● Bacaan
Semarang – Sebanyak 13 difabel mencurahkan kisah perjuangan hidup mereka sejak lahir hingga mampu mandiri. Kisah itu mereka susun dalam sebuah antologi cerpen berlabel Kidung Harapan Menembus Batas.
Para penulis yang tinggal di Semarang, Ungaran, Malang, Kota Batu, Bandung, hingga Tangerang, adalah para penyandang beragam keterbatasan. Mulai dari tunanetra, autisma, disabilitas interlektual, austim spectrum disorder, sampai penyakit langka Friederich’s Ataxia yang di dunia ini disandang hanya oleh 7.000 orang.
Antologi cerpen itu diluncurkan berkaitan dengan acara Webinar Ngobrol Santai “Kidung Harapan Menembus Batas” yang digelar oleh Yayasan Setara di Semarang yang membahas tentang perlindungan dan peningkatan keterampilan anak selama masa pandemi Covid-19, Kamis (31/12). Yayasan Setara merupakan mitra UNICEF yang sangat peduli terhadap perlindungan anak.
Di dalam kisah para difabel itu juga termuat kisah pendampingan orangtua mereka yang sangat luar biasa sehingga mampu menyemangati dan membuat buah hati mereka mandiri dengan keistimewaannya.
Novi Dibyantari dari Sahabat Difabel, sosok yang selalu mendampingi para difabel di Roemah Difabel Semarang menjelaskan bahwa antologi cerpen itu dapat terwujud karena kerja sama banyak pihak.

● Latihan 1
Menurut bacaan tentang antologi cerpen para difabel, mengapa antologi cerpen itu dapat terwujud? Jawablah dalam satu atau dua kalimat.
● Latihan 2
Sambung bacaan tentang antologi cerpen para difabel mulai dari kalimat terakhirnya.

● Entri yang Diberikan
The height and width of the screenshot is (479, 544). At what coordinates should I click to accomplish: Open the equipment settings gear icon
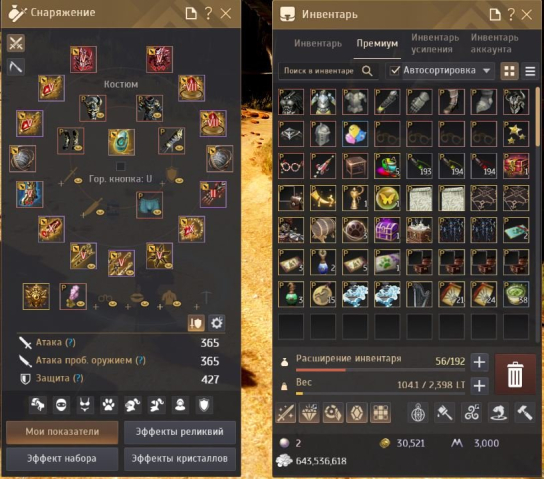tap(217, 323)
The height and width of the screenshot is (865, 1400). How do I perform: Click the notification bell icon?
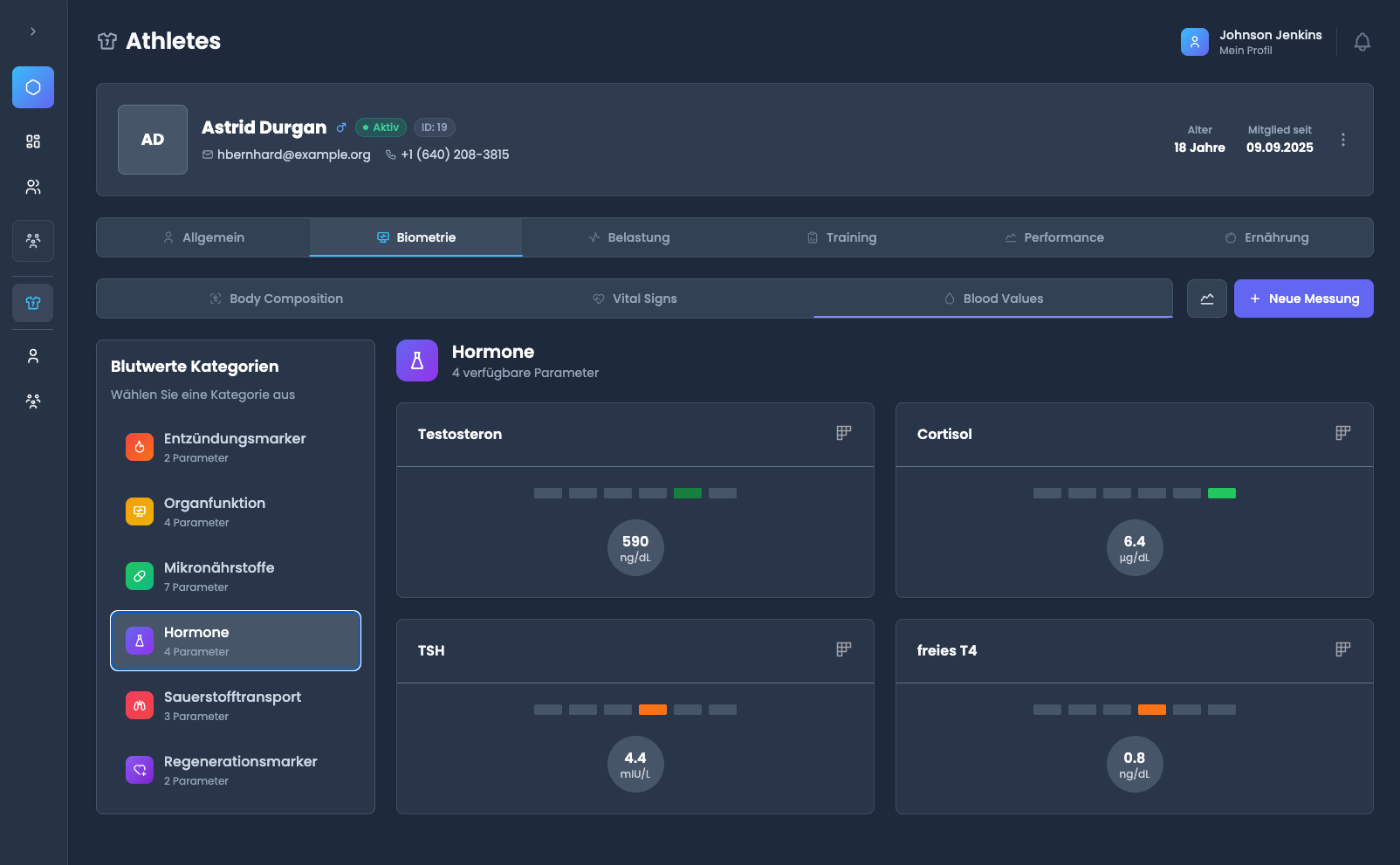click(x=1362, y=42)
==
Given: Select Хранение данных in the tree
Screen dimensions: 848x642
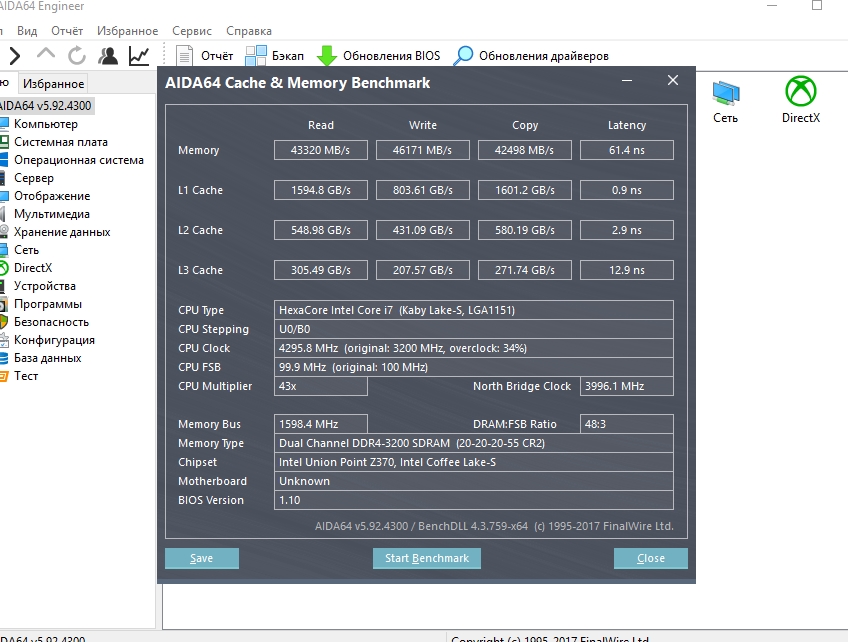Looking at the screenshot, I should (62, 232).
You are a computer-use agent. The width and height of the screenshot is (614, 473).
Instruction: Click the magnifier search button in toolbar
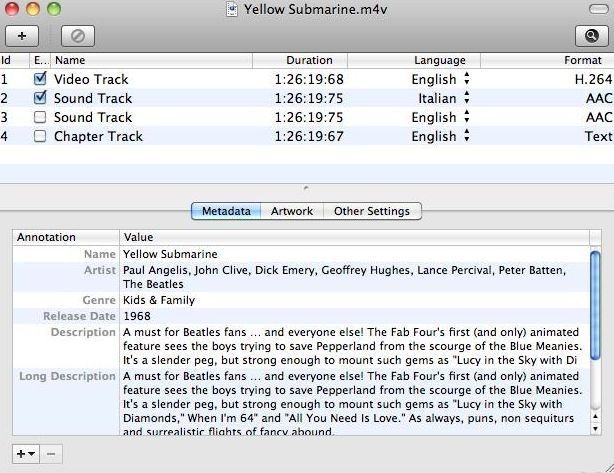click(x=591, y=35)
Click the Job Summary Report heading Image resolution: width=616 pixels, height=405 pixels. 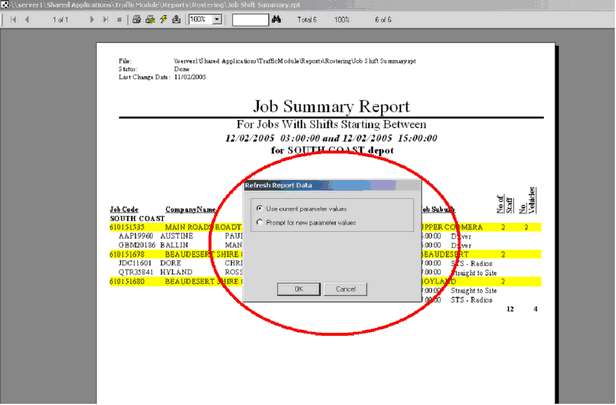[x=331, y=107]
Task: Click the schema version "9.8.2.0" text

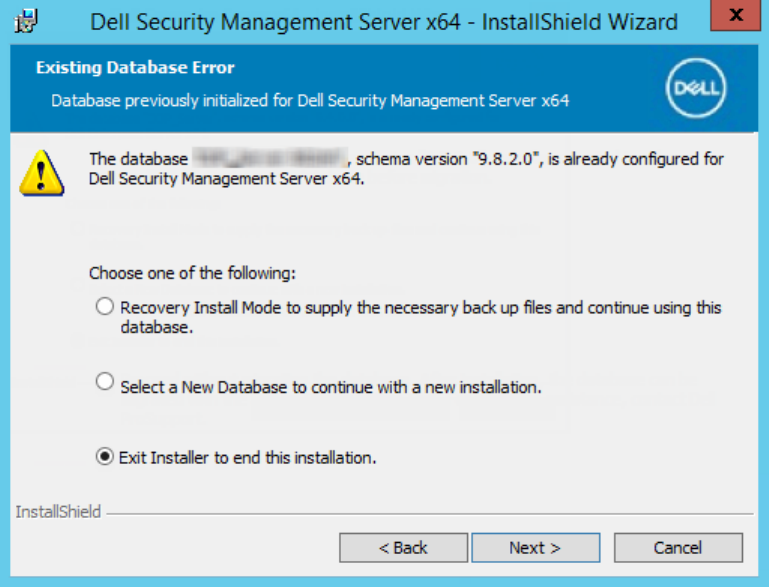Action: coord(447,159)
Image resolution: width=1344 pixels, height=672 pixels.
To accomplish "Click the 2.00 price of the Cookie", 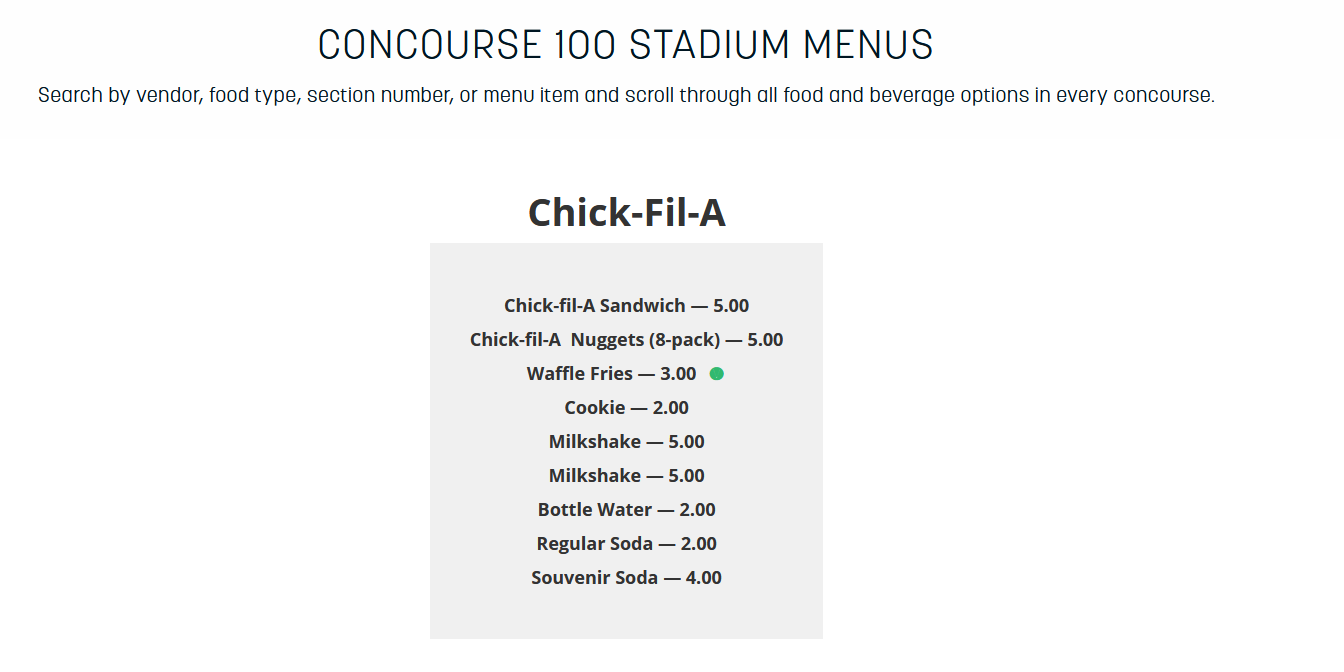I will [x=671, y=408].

● Jawaban yang Diharapkan 1
Antologi cerpen itu dapat terwujud karena kerja sama banyak pihak. Hal ini dijelaskan oleh Novi Dibyantari dari Sahabat Difabel, yang selalu mendampingi para difabel di Roemah Difabel Semarang.

● Jawaban yang Diharapkan 2
“UNICEF pada Februari 2020 lalu. Kemudian berlanjut pada Juli, September, lalu ada webinar. Akhirnya kami tetap mampu berpikir kreatif meski pandemi. Kami mengaambil topik tentang kecakapan hidup. Nondifabel dan difabel harus punya semangat yang sama. Tantangannya memang berbeda, kesulitannya pun berbeda. Oleh karena itu hasilnya juga berbeda,” kata Novi.
Lalu pada tiga bulan terakhir tahun 2020 ada tantangan membuat antologi cerpen. “Dalam waktu tiga bulan dengan dukungan para penulis, orangtua dari para penulis, Yayasan Setara, dan Jurnalis Sahabat Anak; maka antologi cerpen itu terwujud,” ujarnya.
Arie Rukmantara, Kepala Perwakilan UNICEF Jawa – Bali mengatakan jalan literasi bagi anak-anak istimewa menjadi kawah yang bisa dinikmati semua orang.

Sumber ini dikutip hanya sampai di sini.